Was Kármán's vortex street originally inspired by a painting of St Christopher?

A Kármán vortex in the wake of St Christopher's heels.

Theodore von Kármán, who was born in 1881, was a celebrated fluid dynamicist and pioneer of aerodynamics. In 1911, when he was studying the flow of fluid around a cylinder, he realized that the reason the flow had separated into two series of vortices which were staggered like street lights was because this asymmetrical configuration was the only stable one. His famous stability calculation, which he formulated over a weekend, gave the phenomenon its name, ‘Kármán's vortex street’.

A direct and precise motivation for this finding was clearly described in von Kármán's autobiography (The Wind and Beyond: Theodore von Kármán, Pioneer in Aviation and Pathfinder in Space, Little, Brown, 1967): “Vortices were observed and recorded many years before I came on the scene. In a museum at Bologna, Italy, I remember seeing a painting of the great Christophe (St Christopher) wading through water with the child Jesus on his shoulder. Behind his heels was a series of alternating vortices. The problem for historians may have been why Christopher was carrying Jesus through the water. For me it was why the vortices.

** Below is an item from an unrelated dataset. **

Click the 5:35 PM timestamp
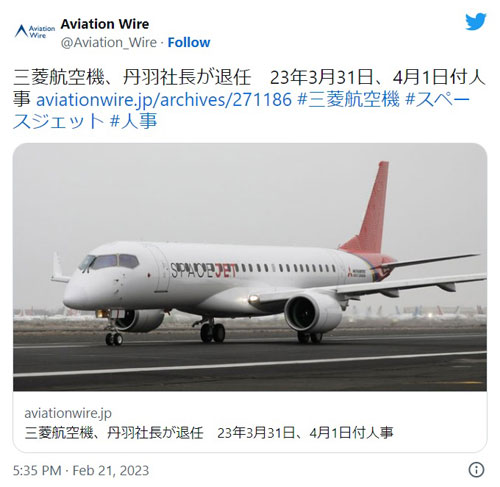The height and width of the screenshot is (487, 500). point(37,471)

“I wondered about them for a long time, but the actual stimulus, which led me to study them, arose out of a curious situation in our laboratory. At the time, Prandtl was interested in measuring the pressure at different points on the surface of a circular cylinder when it was placed in a steady stream of water. He got one of his doctoral candidates, a fellow named Hiemenz, to carry out the measurement. Unfortunately Hiemenz found that the pressures he measured always fluctuated. No matter how hard he tried, he couldn't remove this unsteadiness. The motion of the water was always oscillatory.”

It was seven years after seeing the picture of St Christopher at Bologna that von Kármán calculated a stability analysis for alternative vortex arrays. We suggest that the picture that inspired him initially was a fresco picture at the museum at the Church of St Dominic in Bologna, Italy, entitled Madonna con bambino tra I Santi Dommenico, Pietro Martire e Critoforo (shown), painted by an unknown artist in the fourteenth century. Around St Christopher's heels there is a series of alternating vortices similar to those shown in the figure from von Kármán's original paper, although the pattern cited in the paper is not that from St Christopher's heels, but from other objects, not shown.

St Christopher is said to have waded across a river carrying a child on his shoulder. The child became heavier and heavier until he was as heavy as the entire Earth. This was because he was bearing the pain of the whole world — the child was Jesus. This painting adds romance to von Kármán's work and might turn out to be an artefact of significance in the history of scientific thought.